The Stanley's will give you a better tool and they'll be cheaper.


----------



## Dennisgrosen

first let me say welcome to L J enjoy and have fun while you hang around 
just beaware its addictive 
don´t know the fox brand sorry
but I do know either its a new plane or a used plane you want to buy
always have a short straightedge with you to check the bottom is flat
both across and lengthwice …. or atleast at the front just at the front of the mouth
and the back of the bottom has to line up 
another good thing is to check if the sides is 90 degree to the bottom …......so its possiple
to use the plane together with a shootingboard

beside that go for hunt both on L J and youtube about how to sharpen.. tune and use a plane

good luck
Dennis


----------



## Moai

I see the Shop fox Jack plane for $52.95 at amazon.com…....
I would not spend that amount of money on a china/taiwan made tool, when I can get superior tools at ebay for much less money.
as an example, I received a few days ago this amazing Record plane from a seller in California, I paid $35 plus $12 shipping….Made in England, from the 50's, pure rosewood tote and front knob….a beutiful tool that would last generations…


----------



## Johnnn

I suggest getting a cheap ($20) plane off ebay to start. You'll need to spend nearly as much time tuning up a new cheap plane, and you can spend the money on abrasives and an eclipse guide so you can properly sharpen the blade. Francisco's Record above is an example of what I would consider a great starting place, but even the cheaper deals can be turned into good working tools with sandpaper, WD-40, and elbow grease. I got three planes I thought would be junkers for $29 (for all three) and two of them turned out nice enough I feel bad about using them for thrashers.

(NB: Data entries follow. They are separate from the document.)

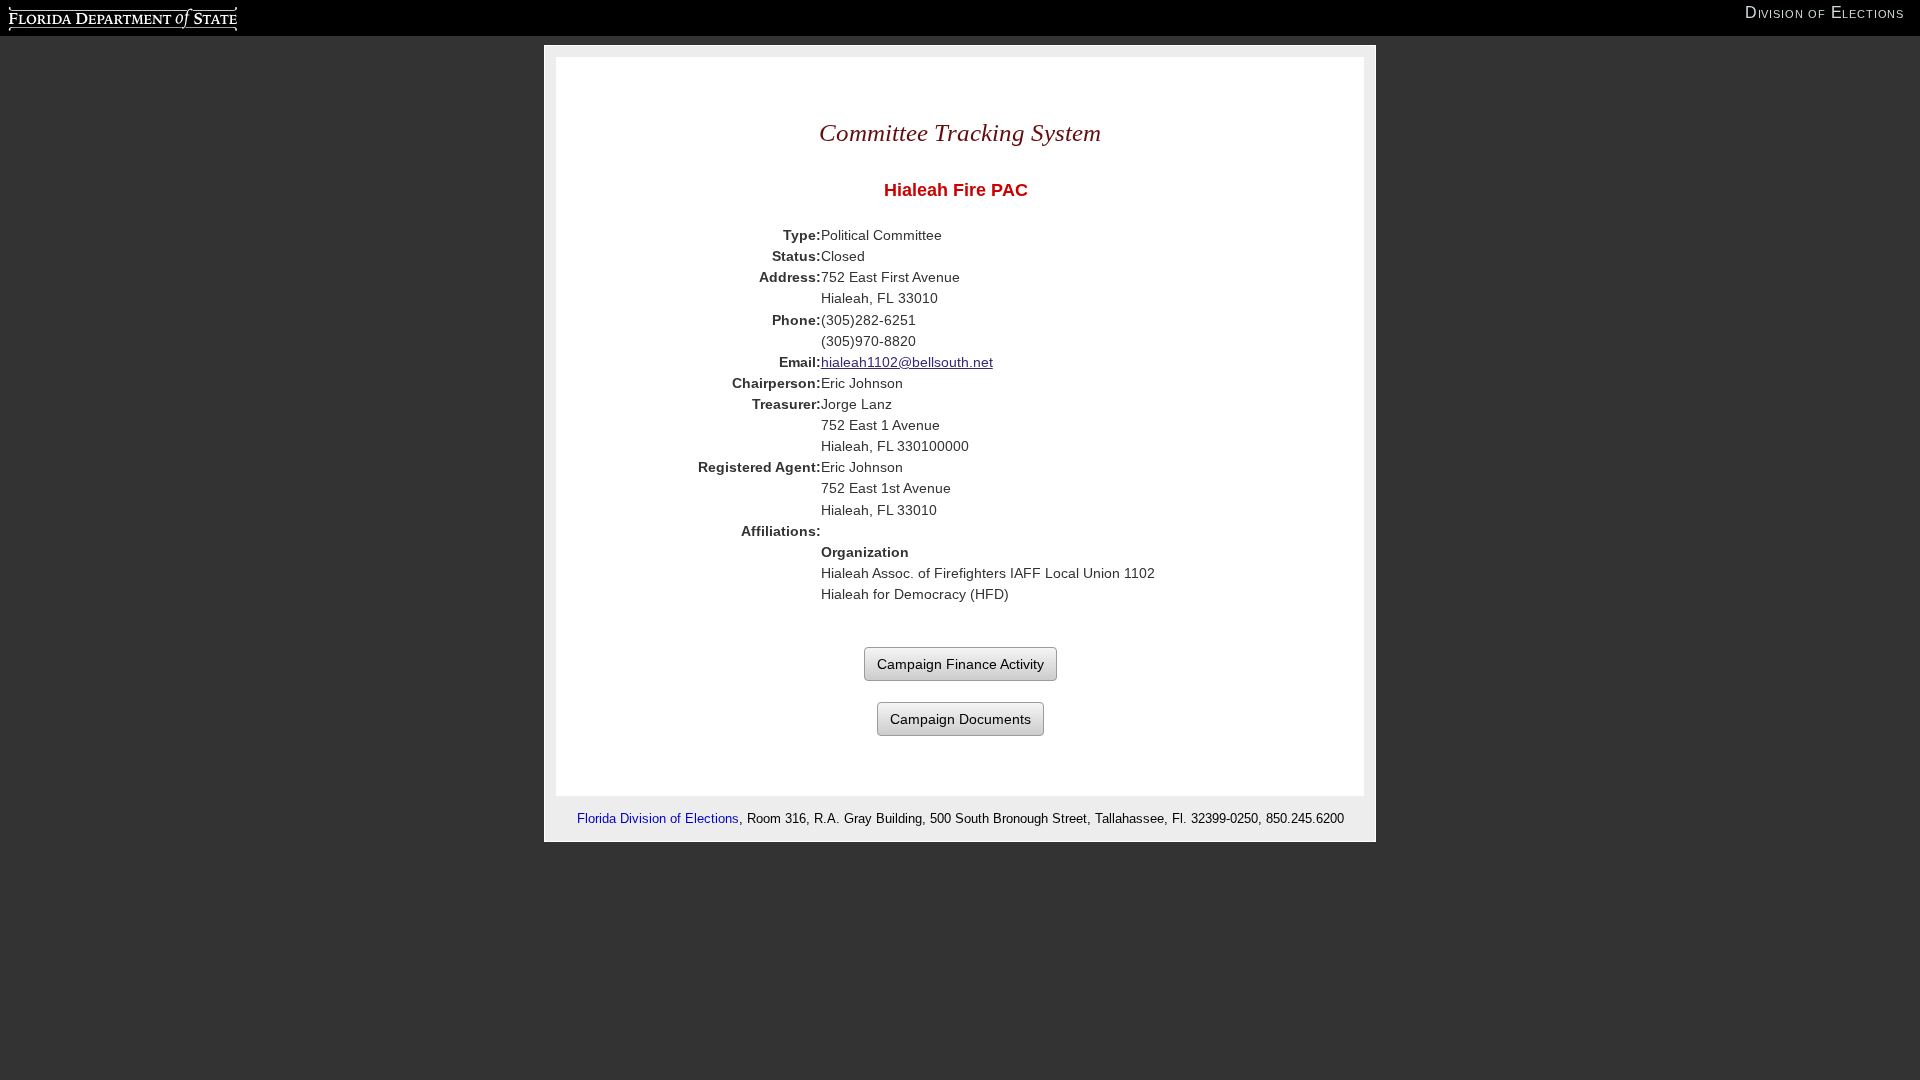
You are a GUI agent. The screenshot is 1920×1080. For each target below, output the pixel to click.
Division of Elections (1824, 12)
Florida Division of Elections (658, 818)
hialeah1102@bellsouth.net (907, 362)
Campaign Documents (960, 719)
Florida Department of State (82, 16)
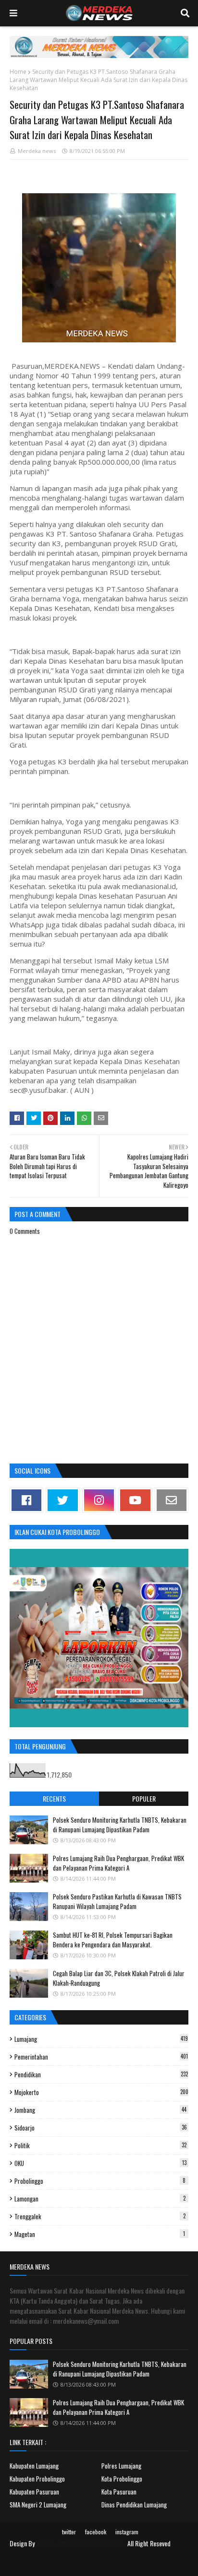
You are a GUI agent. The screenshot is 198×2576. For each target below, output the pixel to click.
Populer (144, 1798)
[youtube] (135, 1500)
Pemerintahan (101, 2056)
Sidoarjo (100, 2127)
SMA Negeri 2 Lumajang (38, 2504)
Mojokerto (101, 2092)
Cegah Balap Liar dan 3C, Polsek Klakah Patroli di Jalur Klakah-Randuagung (119, 1978)
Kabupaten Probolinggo (37, 2478)
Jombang (100, 2110)
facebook (95, 2532)
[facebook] (26, 1500)
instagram (126, 2532)
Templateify (111, 2563)
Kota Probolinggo (121, 2478)
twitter (69, 2532)
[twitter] (62, 1500)
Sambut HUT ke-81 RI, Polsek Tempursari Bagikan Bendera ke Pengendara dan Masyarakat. (113, 1939)
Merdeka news (37, 150)
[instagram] (99, 1500)
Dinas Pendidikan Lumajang (134, 2504)
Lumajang (101, 2039)
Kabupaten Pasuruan (34, 2491)
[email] (171, 1500)
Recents (54, 1798)
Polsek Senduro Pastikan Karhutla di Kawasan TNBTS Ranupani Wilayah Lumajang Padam (117, 1901)
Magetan (99, 2234)
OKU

Even if you buy the best planes available, you'll need to be able to sharpen them, and I'd focus on that first.


----------



## Manitario

you'll cry yourself to sleep every night if you buy the Shop Fox planes. You'll spend hours tuning them and then realize that they still are unusable. Eventually, you'll have no choice but to turn to drinking to cope with the pain of having lost hours of your life and at least $20 on the planes and your family will find you passed out in the shop surrounded by coarse, uneven shavings and boards full of tear out. Don't go down this dark road. As others have suggested, you can get some awesome vintage Stanley planes for cheap on Ebay.


----------



## lumberjoe

If you are like me and don't want to be bothered restoring vintage planes and just want a good usable one for an awesome price, go here


----------



## JulianLech

I also recommend buying a good used plane from ebay, craigslist, etc… I purchased 3 used Stanley bailey planes (all different sizes) and with some work I can plane .001 thickness. The older plane are built to last generations. They cheap planes will definitely cause you grief.


----------



## KadeK

Thank you all for all the great advice. I been researching how to tune and refurbish old planes and I picked up an old Stanley No 4 from a local antique shop that is in great shape. I think I will enjoy refurbishing the old one better than buying a new one.


----------



## Dennisgrosen

have fun

Dennis


----------



## donwilwol

http://timetestedtools.wordpress.com/bench-plane-restore-the-dw-way/

this may help.


----------



## Straightbowed

I agree with the crew go to EBay and get a good Stanley for 40 or so and you can even soup it up with IBC blade or something and have a great plane


----------